Do opinion polls show that the people of Scotland want a second independence referendum? The Westminster bubble's answer is 'No', but the true answer is 'Yes' – as long as you look at polls that didn't address the issue in an absurdly misleading way. For instance, a recent Panelbase poll found a narrow majority in favour of a referendum in the relatively near future, either before or after Brexit. That is exactly the timescale Nicola Sturgeon outlined in her statement – she deliberately left open the possibility of a referendum taking place very soon after Britain's departure from the EU. The polls that supposedly found a majority against a referendum have generally asked about a much tighter and more unrealistic timescale than the one Ms Sturgeon is actually proposing.

Theresa May Nicola Sturgeon
Prime Minister Theresa May meets with First Minister Nicola Sturgeon on the steps of Bute House on July 15, 2016 in Edinburgh, Scotland Getty Images

Do opinion polls suggest that the result of the second independence referendum will be identical to the first? The Westminster bubble's answer is 'Yes', but the correct answer is an emphatic 'No'. Of the many independence polls that have been conducted since September 2014, just one has found support for independence below the 45% received at the first referendum. Only a tiny handful have failed to detect an increase in support. Most polling firms now weight their results by recalled referendum vote, so there can be very little doubt that the swing towards the Yes camp has been genuine.

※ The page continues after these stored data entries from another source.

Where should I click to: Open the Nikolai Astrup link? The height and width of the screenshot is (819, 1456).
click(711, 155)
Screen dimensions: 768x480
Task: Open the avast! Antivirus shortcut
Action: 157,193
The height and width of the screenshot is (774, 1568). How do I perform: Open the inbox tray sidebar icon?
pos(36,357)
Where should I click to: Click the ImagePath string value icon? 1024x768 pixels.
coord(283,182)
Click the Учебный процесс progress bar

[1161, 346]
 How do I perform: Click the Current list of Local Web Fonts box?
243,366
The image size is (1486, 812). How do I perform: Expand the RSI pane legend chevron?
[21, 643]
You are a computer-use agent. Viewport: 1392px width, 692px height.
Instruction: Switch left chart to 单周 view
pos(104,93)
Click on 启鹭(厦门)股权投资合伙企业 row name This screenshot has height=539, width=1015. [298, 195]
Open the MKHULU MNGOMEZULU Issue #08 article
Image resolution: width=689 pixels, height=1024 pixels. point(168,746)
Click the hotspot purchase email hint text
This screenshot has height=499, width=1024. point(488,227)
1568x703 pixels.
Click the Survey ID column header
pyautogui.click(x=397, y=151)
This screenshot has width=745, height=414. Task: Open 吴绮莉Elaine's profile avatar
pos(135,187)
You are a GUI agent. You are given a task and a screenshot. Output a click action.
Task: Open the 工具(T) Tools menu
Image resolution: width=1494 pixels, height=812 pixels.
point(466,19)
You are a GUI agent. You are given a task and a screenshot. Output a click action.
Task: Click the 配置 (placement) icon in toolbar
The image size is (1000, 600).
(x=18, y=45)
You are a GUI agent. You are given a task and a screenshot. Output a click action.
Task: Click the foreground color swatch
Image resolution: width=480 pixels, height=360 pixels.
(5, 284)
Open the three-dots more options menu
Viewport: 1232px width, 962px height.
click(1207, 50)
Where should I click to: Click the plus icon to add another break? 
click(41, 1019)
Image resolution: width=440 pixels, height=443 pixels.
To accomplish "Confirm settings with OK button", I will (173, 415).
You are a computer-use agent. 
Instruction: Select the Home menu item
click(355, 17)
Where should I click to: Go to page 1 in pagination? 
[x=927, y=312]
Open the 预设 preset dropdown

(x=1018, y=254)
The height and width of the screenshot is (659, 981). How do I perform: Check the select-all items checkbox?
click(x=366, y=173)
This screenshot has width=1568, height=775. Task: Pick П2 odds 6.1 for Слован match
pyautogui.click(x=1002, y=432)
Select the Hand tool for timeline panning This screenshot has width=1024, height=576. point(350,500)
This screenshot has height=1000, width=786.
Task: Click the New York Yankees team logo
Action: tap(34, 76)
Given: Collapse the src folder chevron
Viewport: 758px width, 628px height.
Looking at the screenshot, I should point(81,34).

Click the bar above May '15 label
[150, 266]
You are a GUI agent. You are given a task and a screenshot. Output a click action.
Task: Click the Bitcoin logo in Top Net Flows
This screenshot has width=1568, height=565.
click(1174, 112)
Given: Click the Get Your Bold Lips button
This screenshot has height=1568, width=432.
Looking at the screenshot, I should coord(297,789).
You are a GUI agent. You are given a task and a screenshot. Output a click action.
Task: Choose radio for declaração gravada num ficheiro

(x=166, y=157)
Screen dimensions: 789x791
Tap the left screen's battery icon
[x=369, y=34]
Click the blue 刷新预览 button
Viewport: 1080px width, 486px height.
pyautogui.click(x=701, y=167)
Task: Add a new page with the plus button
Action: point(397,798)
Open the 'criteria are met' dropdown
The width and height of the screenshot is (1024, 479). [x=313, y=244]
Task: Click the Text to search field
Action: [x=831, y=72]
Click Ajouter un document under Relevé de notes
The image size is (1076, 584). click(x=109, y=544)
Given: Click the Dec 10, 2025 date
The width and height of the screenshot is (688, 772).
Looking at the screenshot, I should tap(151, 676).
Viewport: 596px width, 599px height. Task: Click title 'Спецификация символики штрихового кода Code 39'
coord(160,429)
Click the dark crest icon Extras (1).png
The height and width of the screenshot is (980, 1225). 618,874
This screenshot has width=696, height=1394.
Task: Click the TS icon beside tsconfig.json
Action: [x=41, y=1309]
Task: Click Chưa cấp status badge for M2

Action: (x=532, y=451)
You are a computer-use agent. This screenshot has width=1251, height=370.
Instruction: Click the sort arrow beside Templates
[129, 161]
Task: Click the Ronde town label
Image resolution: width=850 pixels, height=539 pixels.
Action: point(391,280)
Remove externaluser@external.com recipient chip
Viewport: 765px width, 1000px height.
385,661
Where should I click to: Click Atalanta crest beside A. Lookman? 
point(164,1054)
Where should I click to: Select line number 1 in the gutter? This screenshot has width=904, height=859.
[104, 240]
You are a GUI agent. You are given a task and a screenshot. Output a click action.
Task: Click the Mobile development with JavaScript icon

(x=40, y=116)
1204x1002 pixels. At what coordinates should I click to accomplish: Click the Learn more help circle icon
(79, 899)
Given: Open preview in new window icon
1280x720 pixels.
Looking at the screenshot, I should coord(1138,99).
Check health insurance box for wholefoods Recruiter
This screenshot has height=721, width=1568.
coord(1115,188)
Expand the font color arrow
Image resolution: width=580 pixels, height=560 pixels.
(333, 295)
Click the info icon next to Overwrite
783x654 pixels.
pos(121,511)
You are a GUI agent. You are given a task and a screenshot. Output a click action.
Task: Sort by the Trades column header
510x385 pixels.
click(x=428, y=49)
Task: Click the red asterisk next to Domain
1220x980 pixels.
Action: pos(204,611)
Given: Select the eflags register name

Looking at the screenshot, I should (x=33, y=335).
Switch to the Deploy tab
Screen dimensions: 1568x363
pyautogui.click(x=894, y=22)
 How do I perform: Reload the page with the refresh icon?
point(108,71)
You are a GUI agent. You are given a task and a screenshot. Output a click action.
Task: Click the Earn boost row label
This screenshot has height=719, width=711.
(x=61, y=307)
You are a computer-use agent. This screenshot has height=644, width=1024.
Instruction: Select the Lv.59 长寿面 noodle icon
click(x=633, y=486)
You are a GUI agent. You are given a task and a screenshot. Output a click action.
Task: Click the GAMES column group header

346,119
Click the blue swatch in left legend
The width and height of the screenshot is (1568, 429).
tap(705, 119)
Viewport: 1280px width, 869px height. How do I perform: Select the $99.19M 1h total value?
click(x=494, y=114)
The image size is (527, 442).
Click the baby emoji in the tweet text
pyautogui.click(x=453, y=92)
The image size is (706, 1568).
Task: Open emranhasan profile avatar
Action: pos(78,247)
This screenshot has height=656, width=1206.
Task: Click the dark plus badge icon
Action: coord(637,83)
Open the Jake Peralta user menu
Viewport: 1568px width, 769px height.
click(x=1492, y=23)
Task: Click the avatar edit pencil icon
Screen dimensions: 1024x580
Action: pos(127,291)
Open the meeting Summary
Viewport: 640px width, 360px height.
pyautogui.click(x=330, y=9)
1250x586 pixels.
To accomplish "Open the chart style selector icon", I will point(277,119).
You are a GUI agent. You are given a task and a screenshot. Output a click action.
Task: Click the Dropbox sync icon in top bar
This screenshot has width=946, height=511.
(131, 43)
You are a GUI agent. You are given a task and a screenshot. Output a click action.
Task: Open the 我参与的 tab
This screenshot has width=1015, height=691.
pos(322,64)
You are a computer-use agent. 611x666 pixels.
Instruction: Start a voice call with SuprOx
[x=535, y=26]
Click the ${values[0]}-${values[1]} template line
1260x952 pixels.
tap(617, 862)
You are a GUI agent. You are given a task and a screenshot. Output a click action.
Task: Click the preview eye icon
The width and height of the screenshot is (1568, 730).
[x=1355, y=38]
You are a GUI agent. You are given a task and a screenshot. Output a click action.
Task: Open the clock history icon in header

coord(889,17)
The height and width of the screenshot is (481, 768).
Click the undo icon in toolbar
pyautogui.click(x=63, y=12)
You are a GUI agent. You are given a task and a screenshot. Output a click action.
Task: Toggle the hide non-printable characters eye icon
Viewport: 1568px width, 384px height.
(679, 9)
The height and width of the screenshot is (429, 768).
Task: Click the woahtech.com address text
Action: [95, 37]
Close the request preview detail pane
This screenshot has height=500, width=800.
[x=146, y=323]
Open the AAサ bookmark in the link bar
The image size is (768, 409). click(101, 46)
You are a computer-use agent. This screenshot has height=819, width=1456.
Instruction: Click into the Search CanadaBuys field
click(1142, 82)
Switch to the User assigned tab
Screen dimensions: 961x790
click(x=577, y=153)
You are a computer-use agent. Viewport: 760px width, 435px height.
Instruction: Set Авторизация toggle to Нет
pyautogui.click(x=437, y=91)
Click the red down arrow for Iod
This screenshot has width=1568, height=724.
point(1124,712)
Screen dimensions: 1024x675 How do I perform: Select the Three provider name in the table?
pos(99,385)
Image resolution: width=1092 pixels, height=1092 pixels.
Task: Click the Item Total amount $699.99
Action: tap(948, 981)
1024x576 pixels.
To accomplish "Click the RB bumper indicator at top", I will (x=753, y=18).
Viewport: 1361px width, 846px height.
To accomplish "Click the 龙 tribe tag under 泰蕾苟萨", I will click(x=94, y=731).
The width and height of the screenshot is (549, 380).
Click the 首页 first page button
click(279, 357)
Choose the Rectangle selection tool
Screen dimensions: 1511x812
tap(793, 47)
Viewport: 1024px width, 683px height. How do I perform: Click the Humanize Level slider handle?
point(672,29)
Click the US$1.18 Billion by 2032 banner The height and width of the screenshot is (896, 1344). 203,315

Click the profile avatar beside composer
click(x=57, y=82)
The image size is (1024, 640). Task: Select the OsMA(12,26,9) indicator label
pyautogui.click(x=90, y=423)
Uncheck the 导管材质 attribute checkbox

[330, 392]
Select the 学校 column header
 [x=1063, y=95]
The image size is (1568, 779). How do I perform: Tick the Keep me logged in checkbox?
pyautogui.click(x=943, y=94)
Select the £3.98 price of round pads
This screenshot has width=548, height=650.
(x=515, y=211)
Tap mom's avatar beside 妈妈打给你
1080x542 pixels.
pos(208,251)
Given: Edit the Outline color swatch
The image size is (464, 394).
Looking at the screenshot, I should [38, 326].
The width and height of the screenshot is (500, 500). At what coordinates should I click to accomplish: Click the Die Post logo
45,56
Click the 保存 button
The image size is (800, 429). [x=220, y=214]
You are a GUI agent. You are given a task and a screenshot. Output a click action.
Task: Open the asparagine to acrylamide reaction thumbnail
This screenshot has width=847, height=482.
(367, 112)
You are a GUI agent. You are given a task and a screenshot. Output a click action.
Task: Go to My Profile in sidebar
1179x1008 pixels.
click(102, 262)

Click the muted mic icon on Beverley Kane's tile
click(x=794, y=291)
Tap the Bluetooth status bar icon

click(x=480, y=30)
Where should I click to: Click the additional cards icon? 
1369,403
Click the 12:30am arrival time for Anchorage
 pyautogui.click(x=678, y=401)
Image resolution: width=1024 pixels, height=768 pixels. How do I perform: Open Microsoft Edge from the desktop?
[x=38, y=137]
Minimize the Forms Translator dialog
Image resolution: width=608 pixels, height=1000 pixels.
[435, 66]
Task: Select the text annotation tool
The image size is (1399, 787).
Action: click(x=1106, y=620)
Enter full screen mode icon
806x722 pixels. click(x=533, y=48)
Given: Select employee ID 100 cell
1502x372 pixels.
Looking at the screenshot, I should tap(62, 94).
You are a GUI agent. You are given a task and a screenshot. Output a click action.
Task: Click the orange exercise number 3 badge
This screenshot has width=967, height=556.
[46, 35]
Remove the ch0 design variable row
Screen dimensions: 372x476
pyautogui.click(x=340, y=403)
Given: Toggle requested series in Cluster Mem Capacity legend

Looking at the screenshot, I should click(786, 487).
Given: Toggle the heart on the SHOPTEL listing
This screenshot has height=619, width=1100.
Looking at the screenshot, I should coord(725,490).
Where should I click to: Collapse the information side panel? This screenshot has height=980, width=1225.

It's also important to make a like-for-like comparison with the state of play at an equivalent point in the first IndyRef campaign, rather than fatuously pretending that public opinion is somehow set in stone and will not be affected by the lengthy debate to come. About eighteen months to two years before the September 2014 referendum, the Yes campaign were miles behind in virtually all polls, and their position in telephone polls seemed practically irretrievable. The direst telephone poll of all in the spring of 2013 put them behind by a 2-1 margin. Contrast that with last week's telephone poll from exactly the same firm, which actually put Yes slightly ahead on one measure.

Scotland's political landscape has changed beyond all recognition over the last few years, and if the second IndyRef campaign follows the same trajectory as the first, we'll actually be looking at an overwhelming majority in favour of independence. There's no guarantee that will happen, of course, but the UK government ought to be deeply concerned that polls are suggesting that the race is already level-pegging without Yes even having made substantial inroads among the crucial segment of the population that voted No in 2014, and then Remain in 2016.

If it turns out that many of those people have only stayed in the No column thus far because they've yet to engage seriously with the choice between the UK and the EU that will shortly confront them, it could be that the momentum towards a Yes vote will at some point become unstoppable.

Enough of the London media's most beloved questions, though. An army of Yes campaigners that has been itching to hit the streets for the last two-and-a-half years will now be looking forward to millions of individual conversations in which the Scottish people's own questions can be answered.

Few on the pro-independence side are ready to predict victory just yet – but there's immense excitement that the page has been turned on a narrow defeat of the past, and that a new story is about to be written on a blank sheet of paper, with no predetermined outcome.